Keep only those lines of the records that include the string "height".

INFORMATION SUPPLIED:

----

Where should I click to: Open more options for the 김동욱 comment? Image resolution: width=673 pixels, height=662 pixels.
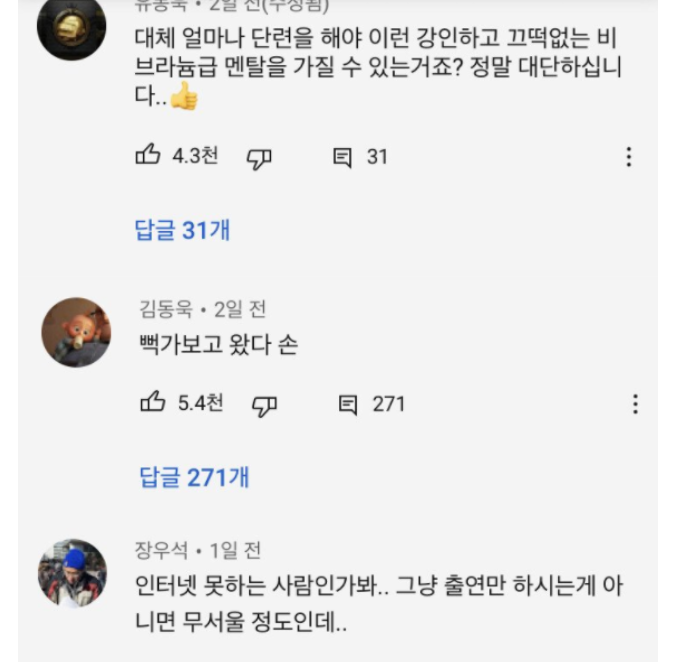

----

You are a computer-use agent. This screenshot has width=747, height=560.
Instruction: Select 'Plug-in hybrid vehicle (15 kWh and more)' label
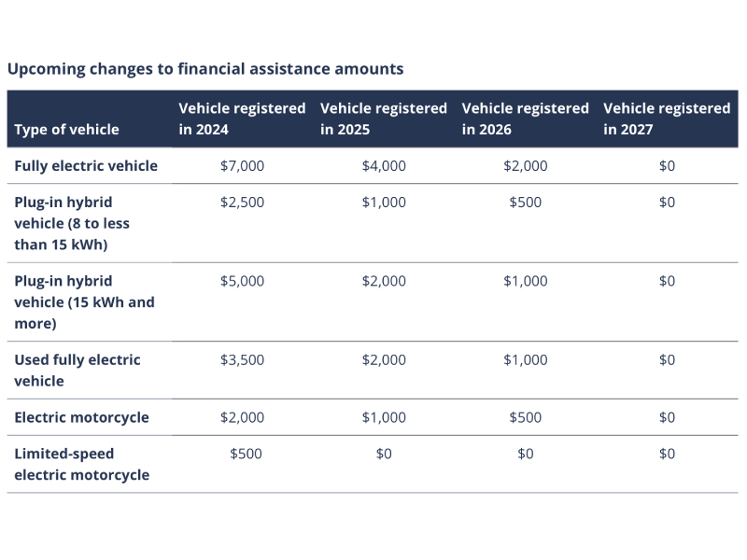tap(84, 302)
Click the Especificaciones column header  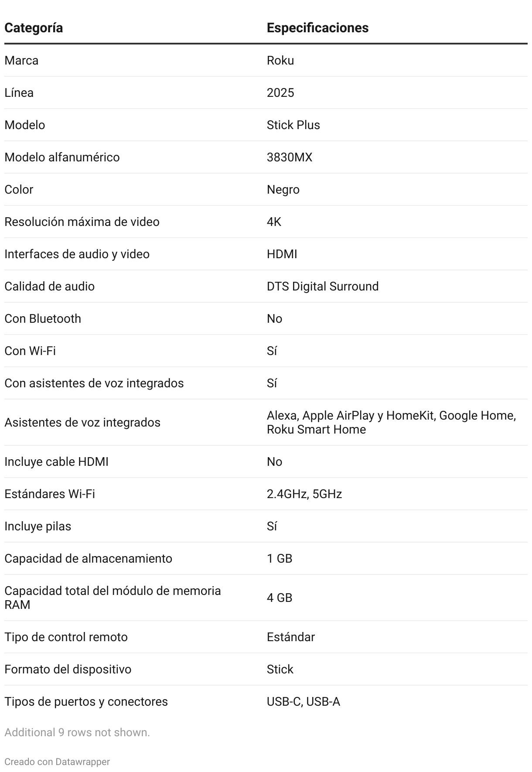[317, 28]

----

SOLUTION BELOW:
Where should I click to: Open more options for the 김동욱 comment? Image resolution: width=673 pixels, height=662 pixels.
You are a computer-use agent. This screenshot has width=747, height=560.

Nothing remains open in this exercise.